## Problem
Reproduce the DNS parsing text word for word, from "questions = parse_questions(reader, header.qdcount)" to "8 = 12 bytes.".

## Quoted text

■ ■ ■ ■

At first, the DNS message format contains the following sections. The header and questions have been already been defined. The next step is to define the answer section.
As the answer, authority, and additional sections all share the following format:
So DNSRecode class should be defined as below:
@dataclass
class DNSRecord:
name: str
type: int
class_: int
ttl: int
length: int
data: str
As a result, DNSHeader, DNSQuestion, and DNSRecode data structeres are defined to parse the binary response.
BytesIO
To parse the binary response, this program uses the BytesIO library to manage the binary stream. BytesIO provides APIs for operations like seeking and reporting the current position, which simplifies the parsing process. The parser starts by creating a BytesIO object named reader and then passes it to subsequent parser functions, as shown below:
def parse_response(bytes: bytes):
reader = BytesIO(bytes)
header = parse_header(reader)
questions = parse_questions(reader, header.qdcount)
records = parse_records(reader)
return header, questions, records
Parse header
Parsing the header is straightforward using the struct.unpack function, as the header format consists of six 16-bit sections. The parser can be implemented as follows:
def parse_header(reader: BytesIO):
header_fields = struct.unpack('!HHHHHH', reader.read(12))
return DNSHeader(*header_fields)
Note: The read function requires the byte size, which is calculated as 16 bits * 6 / 8 = 12 bytes.

■ ■ ■ ■

## Dataset content
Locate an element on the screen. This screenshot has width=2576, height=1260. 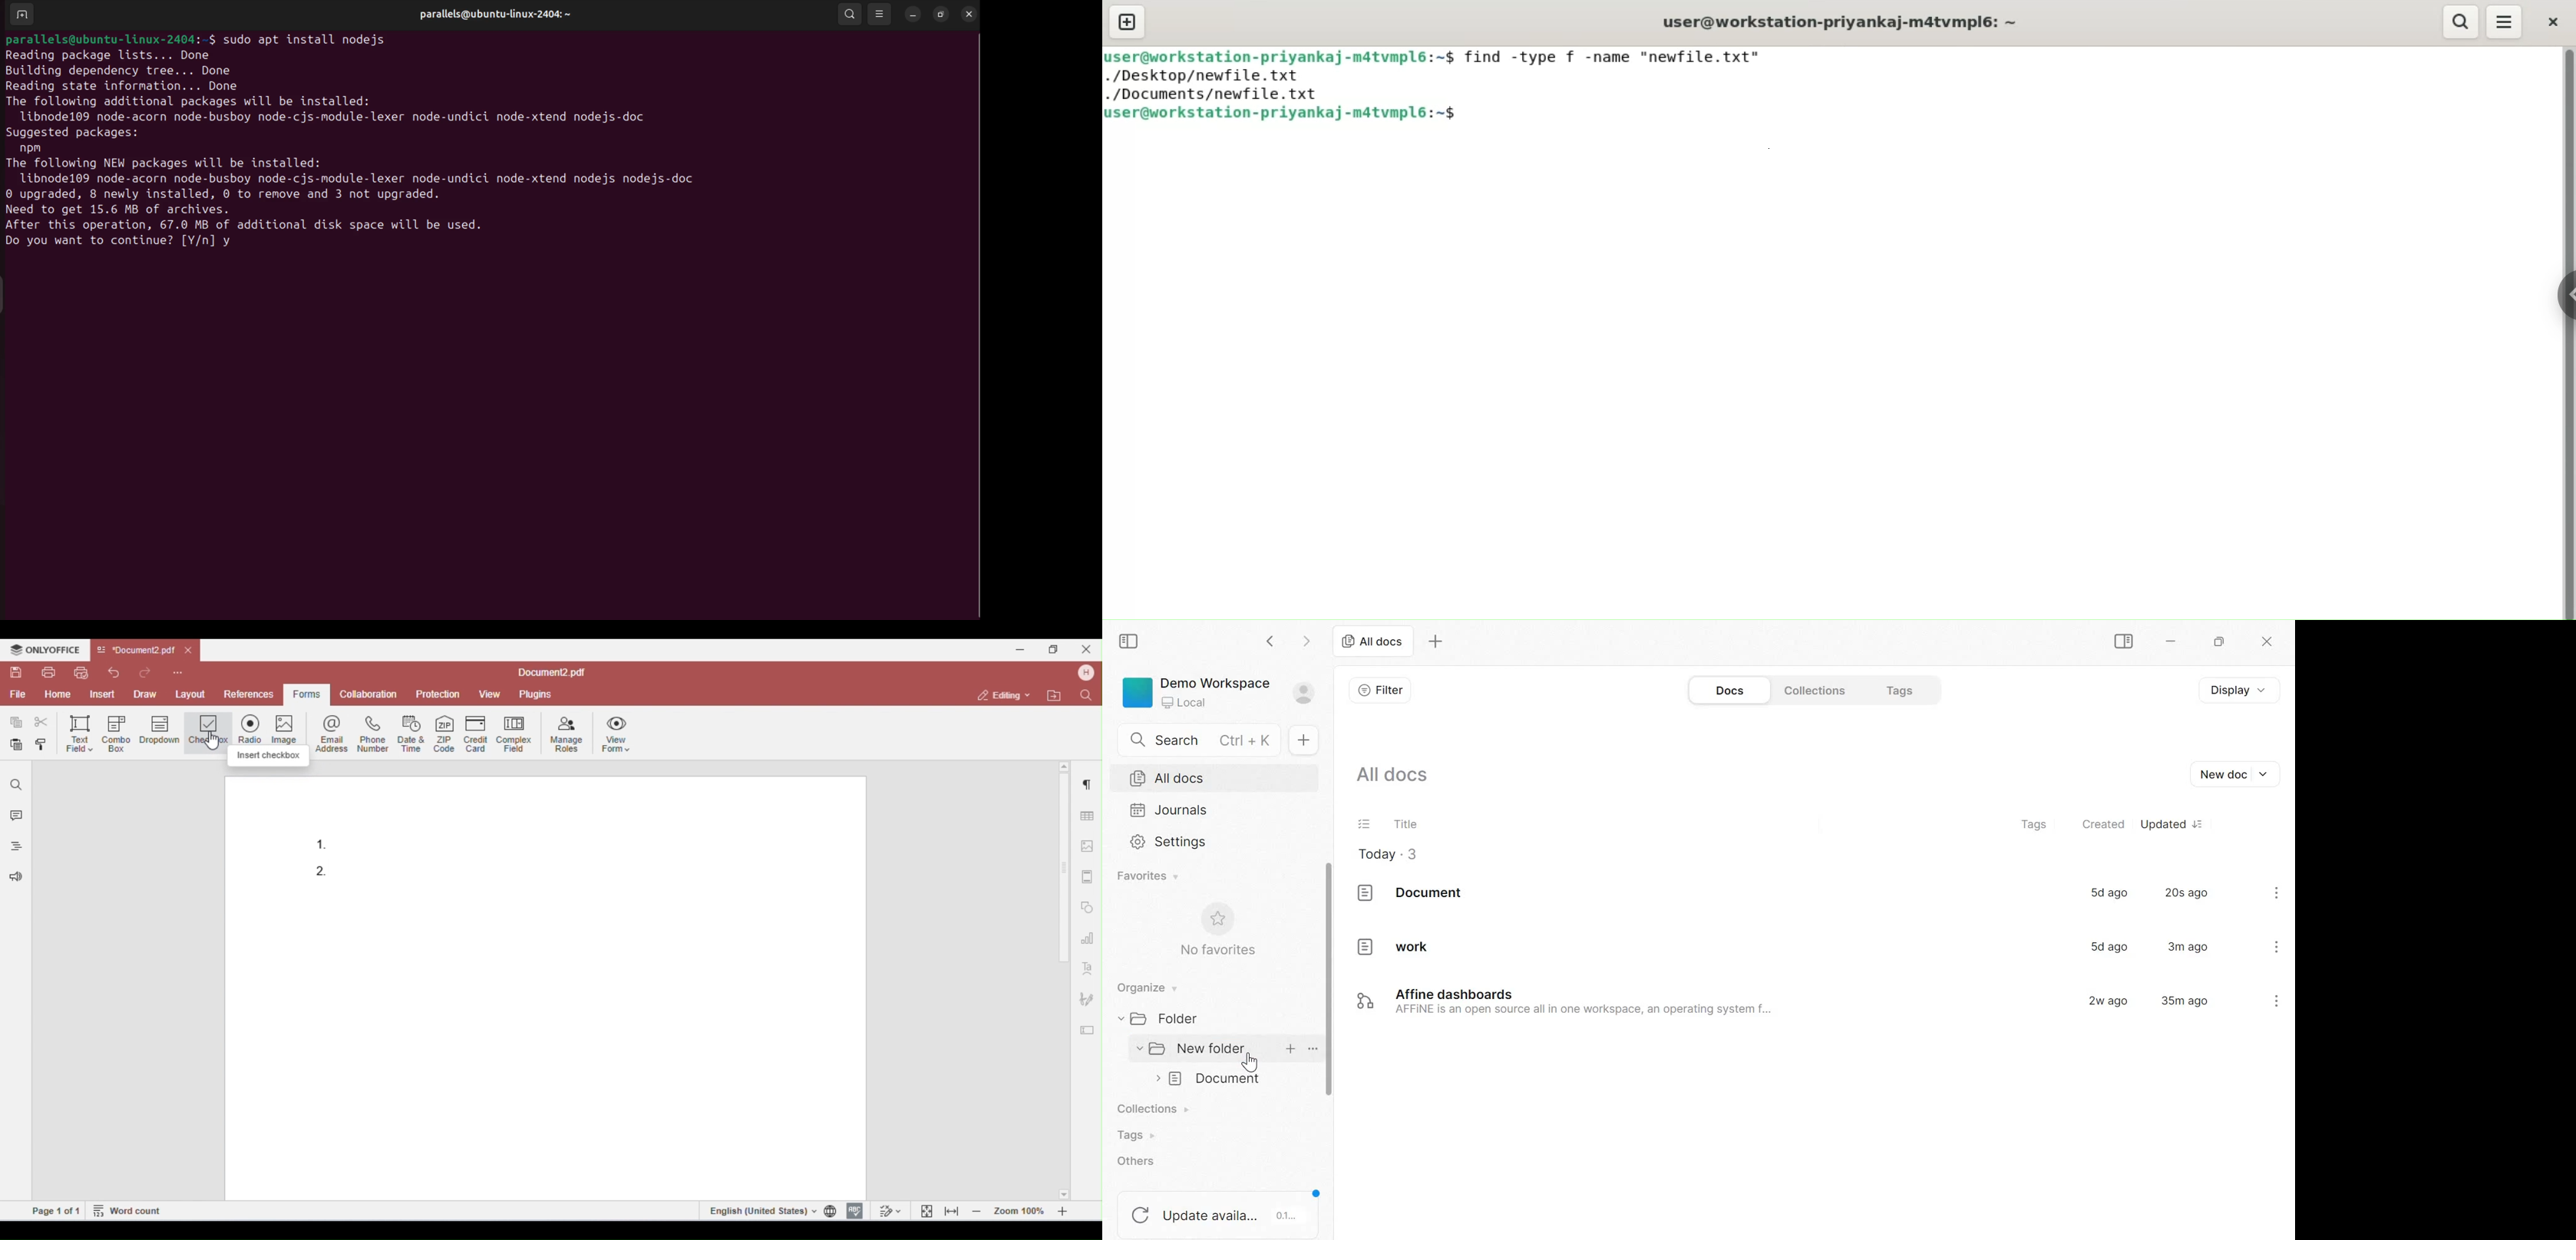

■ ■ ■ ■

## Worked solution
questions = parse_questions(reader, header.qdcount)
records = parse_records(reader)
return header, questions, records
Parse header
Parsing the header is straightforward using the struct.unpack function, as the header format consists of six 16-bit sections. The parser can be implemented as follows:
def parse_header(reader: BytesIO):
header_fields = struct.unpack('!HHHHHH', reader.read(12))
return DNSHeader(*header_fields)
Note: The read function requires the byte size, which is calculated as 16 bits * 6 / 8 = 12 bytes.